As the January window entered its business end, many were surprised Odemwingie remained a West Brom player, but Clarke was reluctant to let the striker leave after he broke the record as Albion's highest-ever goalscorer in the Premier League.
But despite the sentiment, Odemwingie remained determined for a move away from The Hawthorns and was left livid after QPR's £2m bid failed to be enough to tempt the Baggies into an exit after they also rejected the Nigerian's transfer request.
An uncommon affair during his time as a Baggies player, Odemwingie took to social media to complain about his mistreatment by the club in another attempt to force a move.
The Mirror reported Odemwingie tweeting: "I can understand the reaction of a few Albion fans on my desire to leave the club. Real reason? Cos they once doubted my commitment."
As his legacy as a fans' favourite crumbled with every tap of his keyboard, the fiery affair looked to have cooled as the window approached its end, with Odemwingie still a West Brom player on deadline day.
However, West Brom's troublesome striker was far from finished in his escape plan.
Known for being the busiest and most hectic day of the footballing calendar, it is rare for the transfer process to be such a significant story in itself, but that was what would happen just hours before the window slammed shut.
Unbeknownst to everyone, including West Bromwich Albion, Odemwingie took the 125-mile drive from The Hawthorns training complex to Loftus Road in an attempt to personally push the envelope through and then spoke to Sky Sports through the window of his Range Rover in a now infamous image about his excitement to be a new QPR player.
"West Brom was my home but this is a new chapter. I love West Brom and always will. The last few results have given us a chance to stay up. I don't think the owners will bring in so many players if they don't think it will happen."
With Odemwingie talking as though he was already a Hoops player, the Albion fanbase erupted in a slew of anger and bewilderment as the club clarified that no deal was done, leading QPR to lock the striker out of Loftus Road with no deal permitting the R's to speak to the Nigerian.
The Albion chairman Jeremy Peace, told BBC Sport of the club's disappointment in Odemwingie and reiterated their expectations of the contracted striker: "This evening's developments have brought a conclusion to what has been an unsavoury affair. He must now accept the fact he remains under contract for a further 18 months and has to focus on his Albion commitments."
But the "unsavoury affair" would remain until Odemwingie eventually parted ways with West Brom, as the Nigerian was greeted with a chorus of boos on his return to The Hawthorns sideline.
That sideline was also where the Super Eagle would spend the majority of his final few months as a West Brom player after failing to convince Baggies' boss Clarke he would be willing to give his all again, so he was kept to purely a cameo capacity and never started for the club again.
Odemwingie finally got his move in the 2014 summer window to Premier League new-boys Cardiff City, who were quick to offer Odemwingie a lifeline and secure the striker's services.

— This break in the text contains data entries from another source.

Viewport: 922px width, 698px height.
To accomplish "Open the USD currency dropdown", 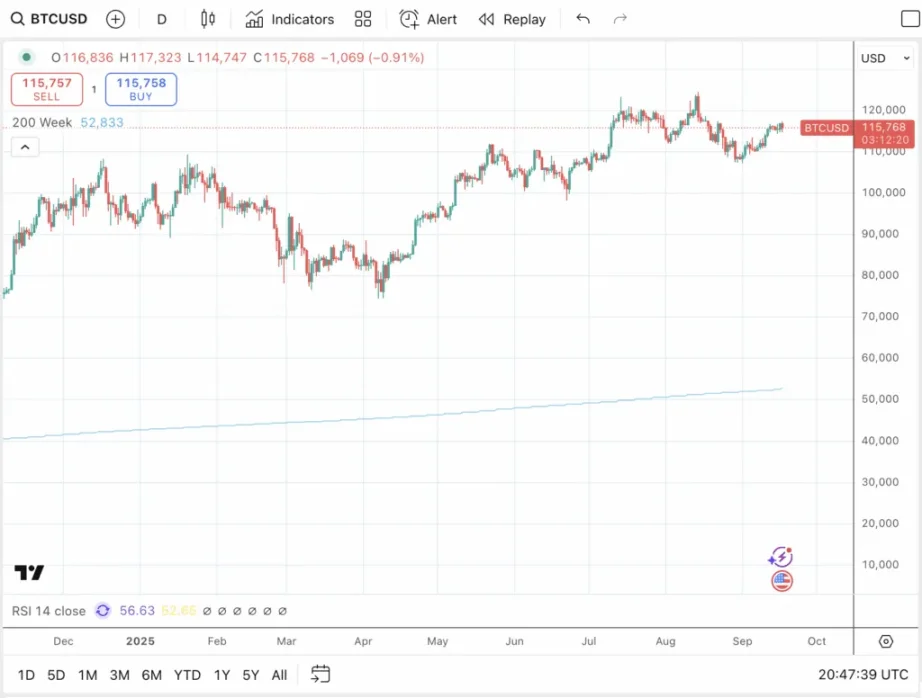I will coord(883,58).
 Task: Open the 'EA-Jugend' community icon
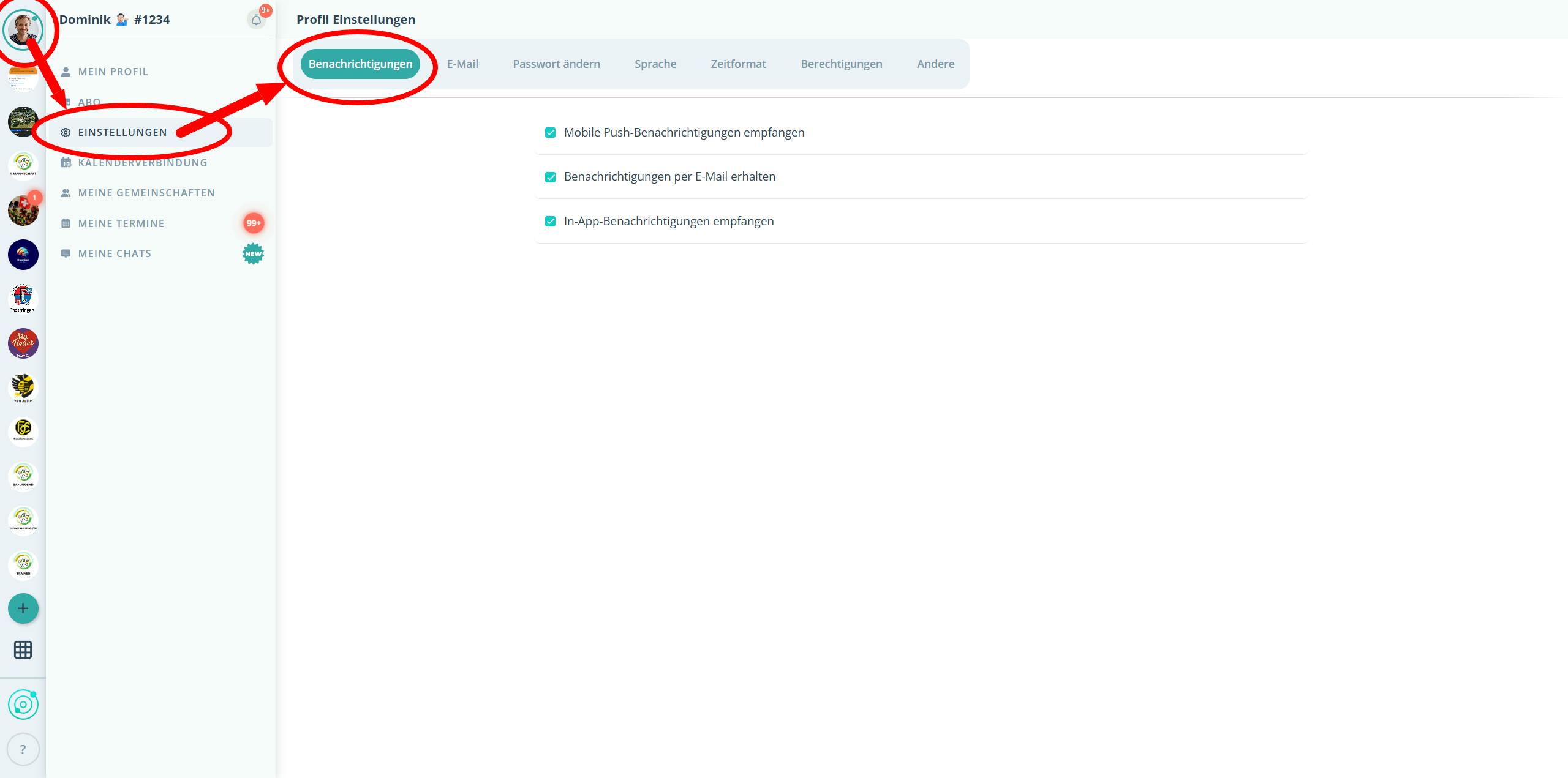[23, 476]
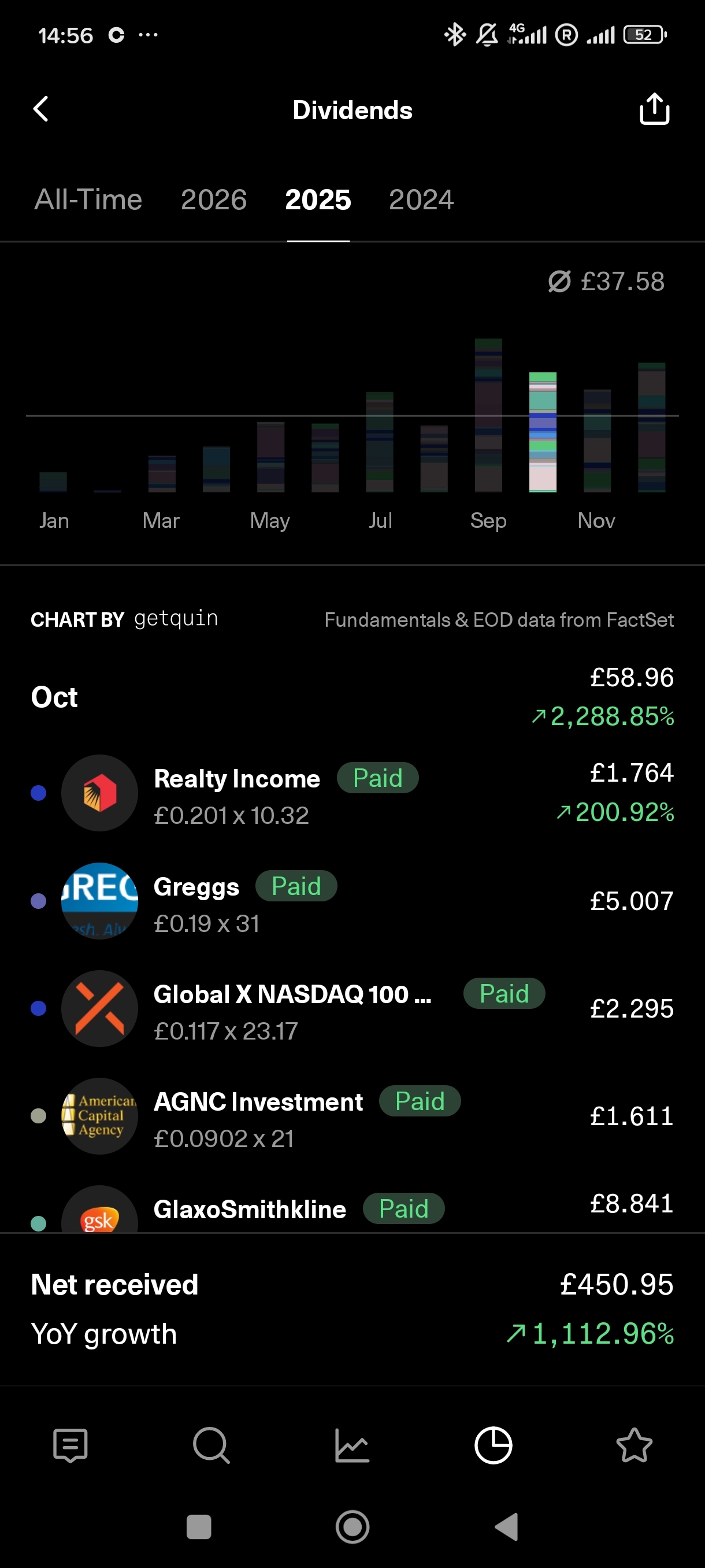Select the September dividend bar
The width and height of the screenshot is (705, 1568).
(x=488, y=415)
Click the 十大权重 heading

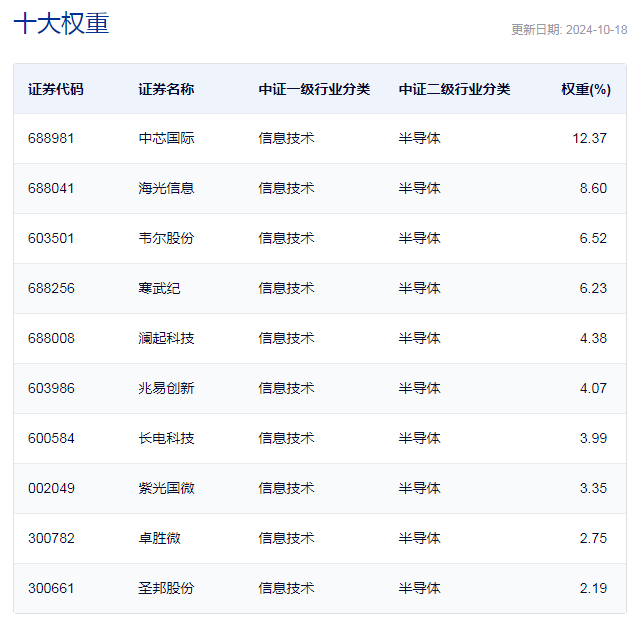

As for Albion, full recoupment of the £2.5m the side invested in the Nigerian may have at one point seemed an underwhelming return considering the stats of the striker, but despite the record breaker he was, the mark and moments Odemwingie made in a blue and white shirt was overshadowed by what happened out of one, and what happened in his Range Rover on that strange deadline day in the most bizarre deal to never happen.